最難関テーマ「自殺予防」と向き合う専門家 苦しみを抱える人に伝えたいこと #今つらいあなたへ
悩みを抱えた人がいたら まわりの人ができること
編集部: 自殺のリスクがあると考えられる人に対し、家族や友人などが知っておくべきことや、できることを教えてください。 河西教授: 保健・医療の観点からみると、自殺をされた人の大半は「精神疾患」に罹患していることがわかっています。自殺はその人の信条や冷静な判断でなされているのではなく、脳の機能が「機能不全」に陥った中で実行されているということを、まず知っていただきたいです。 津山さん: 表情が暗かったり、そわそわしていたりと、いつもと違う気持ちや行動に気づいたら、勇気を出して、心配していることを伝え、もし話しをしてくれた時には、つらさをねぎらい、話してくれたことへの感謝を伝えてほしいです。 思ったような返答が得られなかったとしても、あきらめずに見守り、また話しかけてほしいです。 河西教授: その人の悩んでいることを一度の話し合いや助言で解決できると思わないほうがよいです。相手に心配と懸念を持ち続け、繋がり続けていくことが大切です。 編集部: 自殺のリスクがある若者を早期に発見するためのポイントは何でしょうか? 津山さん: リスク因子として一番気にかける必要があるのは、過去の自殺未遂や自傷行為の経験です。
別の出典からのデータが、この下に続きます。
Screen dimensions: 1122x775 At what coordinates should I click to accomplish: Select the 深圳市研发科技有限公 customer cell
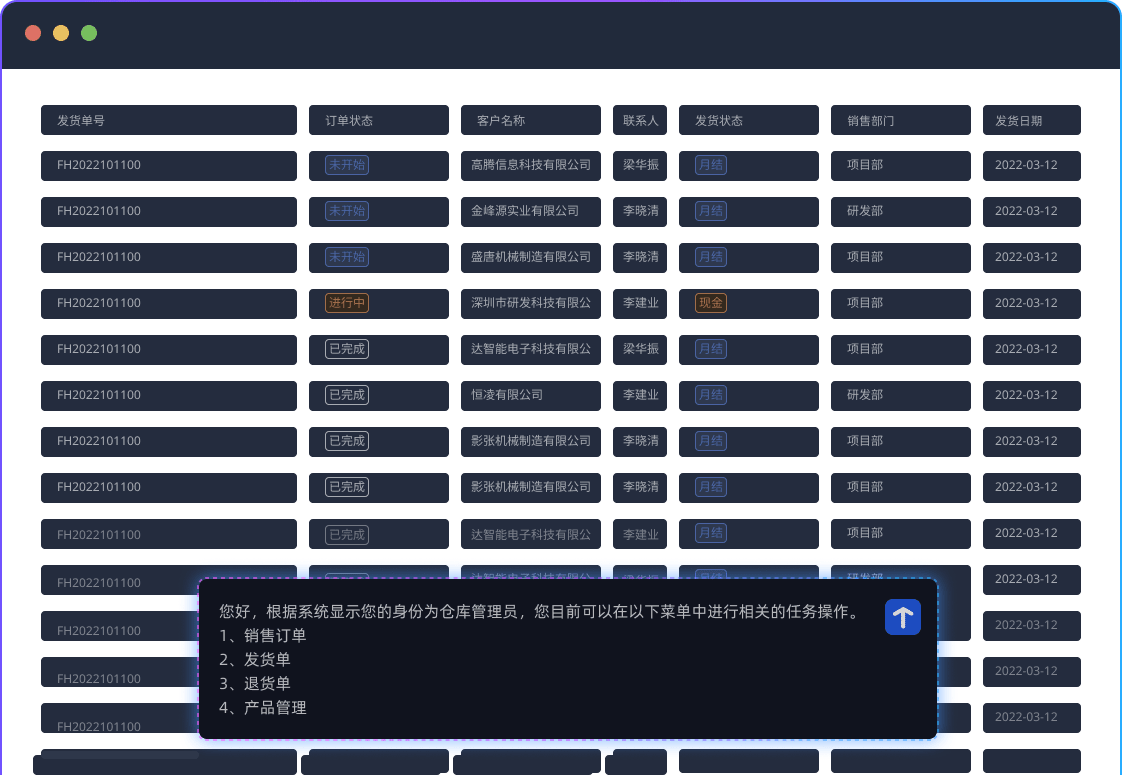[531, 303]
それが明らかになった場合には、適切な支援と見守りが重要です。 これほど明確なものではなくても、例えば、大切な人との離別・死別といった大きな喪失体験の直後や、学生の場合、急な成績低下や遅刻・欠席の増加、部活動に出てこなくなったなど、普段と異なる様子や変化には気を配りたいところです。 例えば、ある日、学生が不注意によりケガをしたと保健室や医務室に来た場合、一見自殺リスクと無関係に感じられるかもしれませんが、ケガをした理由や生活の様子をよくよく聞いてみると、実は深い悩みを抱えていたり、かなり無理な生活をしていたりと、その背景にメンタルヘルス不調が隠れていたということは少なくありません。